In her previous research, Goping, a professor in the Faculty of Medicine & Dentistry, identified that the protein, BCL-2 interacting killer (BIK), was associated with relapses in breast cancer patients.

In a new study published in the journal Cell Death and Disease, she found that the problem lies with the cellular "self-destruct" process of apoptosis.

Cells in the human body regularly undergo apoptosis when a destruction sequence is triggered and a cell is killed. Normally a cell-death sequence runs to completion, causing DNA damage so severe that the cell kills itself. This is the desired outcome for cancer cells.

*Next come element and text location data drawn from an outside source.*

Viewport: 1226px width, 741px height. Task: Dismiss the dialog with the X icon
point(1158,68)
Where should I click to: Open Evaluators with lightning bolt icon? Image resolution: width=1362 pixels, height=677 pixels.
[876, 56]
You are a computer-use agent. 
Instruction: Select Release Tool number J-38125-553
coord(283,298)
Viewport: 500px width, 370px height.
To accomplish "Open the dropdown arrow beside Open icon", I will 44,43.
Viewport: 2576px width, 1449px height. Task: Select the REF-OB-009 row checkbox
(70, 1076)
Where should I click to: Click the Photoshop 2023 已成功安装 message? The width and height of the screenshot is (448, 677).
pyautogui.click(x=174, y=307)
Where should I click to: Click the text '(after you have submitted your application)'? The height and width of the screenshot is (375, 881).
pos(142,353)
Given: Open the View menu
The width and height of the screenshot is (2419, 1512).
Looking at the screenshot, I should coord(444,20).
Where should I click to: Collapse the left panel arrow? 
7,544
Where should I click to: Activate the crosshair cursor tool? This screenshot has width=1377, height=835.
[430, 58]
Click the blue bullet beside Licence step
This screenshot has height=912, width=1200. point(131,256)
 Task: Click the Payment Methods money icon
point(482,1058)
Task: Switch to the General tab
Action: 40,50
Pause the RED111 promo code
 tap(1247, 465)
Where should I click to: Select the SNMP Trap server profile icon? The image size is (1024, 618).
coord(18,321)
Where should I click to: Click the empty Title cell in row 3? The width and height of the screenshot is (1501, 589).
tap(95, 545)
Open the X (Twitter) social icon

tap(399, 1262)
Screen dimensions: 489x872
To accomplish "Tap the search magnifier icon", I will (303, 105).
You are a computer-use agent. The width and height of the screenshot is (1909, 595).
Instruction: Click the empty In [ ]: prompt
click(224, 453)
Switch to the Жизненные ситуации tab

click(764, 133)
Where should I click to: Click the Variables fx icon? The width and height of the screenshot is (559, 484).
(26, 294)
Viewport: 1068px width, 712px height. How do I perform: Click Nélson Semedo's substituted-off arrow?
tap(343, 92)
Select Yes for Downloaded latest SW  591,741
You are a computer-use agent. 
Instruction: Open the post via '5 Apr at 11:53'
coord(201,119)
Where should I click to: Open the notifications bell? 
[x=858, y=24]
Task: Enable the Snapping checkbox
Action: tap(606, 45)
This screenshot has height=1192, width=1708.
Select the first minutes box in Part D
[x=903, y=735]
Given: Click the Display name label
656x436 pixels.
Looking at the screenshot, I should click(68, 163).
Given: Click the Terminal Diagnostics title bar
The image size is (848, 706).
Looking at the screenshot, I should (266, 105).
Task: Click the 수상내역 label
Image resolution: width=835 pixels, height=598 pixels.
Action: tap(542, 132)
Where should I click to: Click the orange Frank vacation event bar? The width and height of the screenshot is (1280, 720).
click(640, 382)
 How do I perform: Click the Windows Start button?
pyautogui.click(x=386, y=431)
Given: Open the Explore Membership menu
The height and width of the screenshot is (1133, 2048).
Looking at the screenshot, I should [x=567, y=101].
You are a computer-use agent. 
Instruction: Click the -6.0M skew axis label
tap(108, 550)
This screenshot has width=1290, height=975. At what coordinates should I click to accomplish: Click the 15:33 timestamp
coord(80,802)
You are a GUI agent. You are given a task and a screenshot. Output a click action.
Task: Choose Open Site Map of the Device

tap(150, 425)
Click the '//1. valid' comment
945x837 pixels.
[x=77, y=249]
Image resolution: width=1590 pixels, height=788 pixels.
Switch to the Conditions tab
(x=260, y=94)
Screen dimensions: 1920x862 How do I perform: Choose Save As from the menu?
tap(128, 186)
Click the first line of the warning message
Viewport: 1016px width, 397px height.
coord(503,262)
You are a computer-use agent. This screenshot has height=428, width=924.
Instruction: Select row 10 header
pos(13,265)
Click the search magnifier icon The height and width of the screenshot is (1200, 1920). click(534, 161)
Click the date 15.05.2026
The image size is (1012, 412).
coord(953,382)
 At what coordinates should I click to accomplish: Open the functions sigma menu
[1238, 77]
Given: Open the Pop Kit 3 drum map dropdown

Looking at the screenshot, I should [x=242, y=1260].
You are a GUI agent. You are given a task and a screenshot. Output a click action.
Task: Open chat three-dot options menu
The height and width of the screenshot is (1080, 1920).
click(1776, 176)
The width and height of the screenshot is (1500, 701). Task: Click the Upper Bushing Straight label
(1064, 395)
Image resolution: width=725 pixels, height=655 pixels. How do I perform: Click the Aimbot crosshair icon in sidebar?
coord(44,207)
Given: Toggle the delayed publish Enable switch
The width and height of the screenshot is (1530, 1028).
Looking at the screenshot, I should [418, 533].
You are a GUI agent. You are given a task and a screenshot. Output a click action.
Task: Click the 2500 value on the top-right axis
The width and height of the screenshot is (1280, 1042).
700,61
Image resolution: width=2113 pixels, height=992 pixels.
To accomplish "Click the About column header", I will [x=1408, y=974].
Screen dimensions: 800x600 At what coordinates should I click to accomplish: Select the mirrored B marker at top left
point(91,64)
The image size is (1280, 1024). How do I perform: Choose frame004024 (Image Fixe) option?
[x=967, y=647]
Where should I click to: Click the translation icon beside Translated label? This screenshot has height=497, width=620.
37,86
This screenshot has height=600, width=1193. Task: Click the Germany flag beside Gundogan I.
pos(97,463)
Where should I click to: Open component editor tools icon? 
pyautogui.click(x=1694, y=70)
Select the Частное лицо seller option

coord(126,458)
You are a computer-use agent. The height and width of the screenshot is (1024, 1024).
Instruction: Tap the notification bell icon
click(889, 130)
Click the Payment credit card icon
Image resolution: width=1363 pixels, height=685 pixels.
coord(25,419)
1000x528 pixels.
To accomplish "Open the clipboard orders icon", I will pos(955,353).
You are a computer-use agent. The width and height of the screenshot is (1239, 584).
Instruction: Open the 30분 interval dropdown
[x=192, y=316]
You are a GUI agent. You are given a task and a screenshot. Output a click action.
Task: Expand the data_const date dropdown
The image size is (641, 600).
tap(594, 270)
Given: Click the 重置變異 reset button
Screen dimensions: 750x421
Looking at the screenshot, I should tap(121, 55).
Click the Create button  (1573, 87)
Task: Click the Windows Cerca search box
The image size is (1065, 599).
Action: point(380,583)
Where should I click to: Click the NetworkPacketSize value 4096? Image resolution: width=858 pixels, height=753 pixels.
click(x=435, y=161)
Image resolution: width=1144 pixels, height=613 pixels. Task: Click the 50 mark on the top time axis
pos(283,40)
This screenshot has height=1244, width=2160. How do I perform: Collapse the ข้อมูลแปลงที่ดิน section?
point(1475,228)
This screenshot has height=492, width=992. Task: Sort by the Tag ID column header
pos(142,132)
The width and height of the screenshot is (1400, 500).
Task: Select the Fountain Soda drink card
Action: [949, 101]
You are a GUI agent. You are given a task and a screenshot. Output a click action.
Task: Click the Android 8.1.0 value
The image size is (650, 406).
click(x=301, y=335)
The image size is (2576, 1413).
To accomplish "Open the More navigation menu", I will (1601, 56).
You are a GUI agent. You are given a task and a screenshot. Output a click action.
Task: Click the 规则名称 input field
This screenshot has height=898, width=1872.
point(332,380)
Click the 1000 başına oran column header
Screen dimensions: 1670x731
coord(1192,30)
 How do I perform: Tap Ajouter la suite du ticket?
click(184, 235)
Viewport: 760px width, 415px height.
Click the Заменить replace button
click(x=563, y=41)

But in ER-positive breast cancer patients—those with breast cancers that have cells that grow in response to the hormone estrogen—when BIK is triggered, the sequence is not able to fully complete itself and instead undergoes what is termed "failed apoptosis," in which cell DNA is damaged to the point that mutations form, making the cancer cells more aggressive.

"The cell that has DNA damage then manages to repair itself, and becomes a worse adversary because it has mutations," said Goping, who is also a member of the Cancer Research Institute of Northern Alberta.

"Those mutations give it the repertoire to do whatever it can to evade therapy or to metastasize—whatever it needs to do to survive."

Goping plans to continue looking at BIK and gaining more information about how it functions in apoptosis. In better understanding the process, she hopes other treatments may be found that may not have been previously considered for ER-positive breast cancer patients.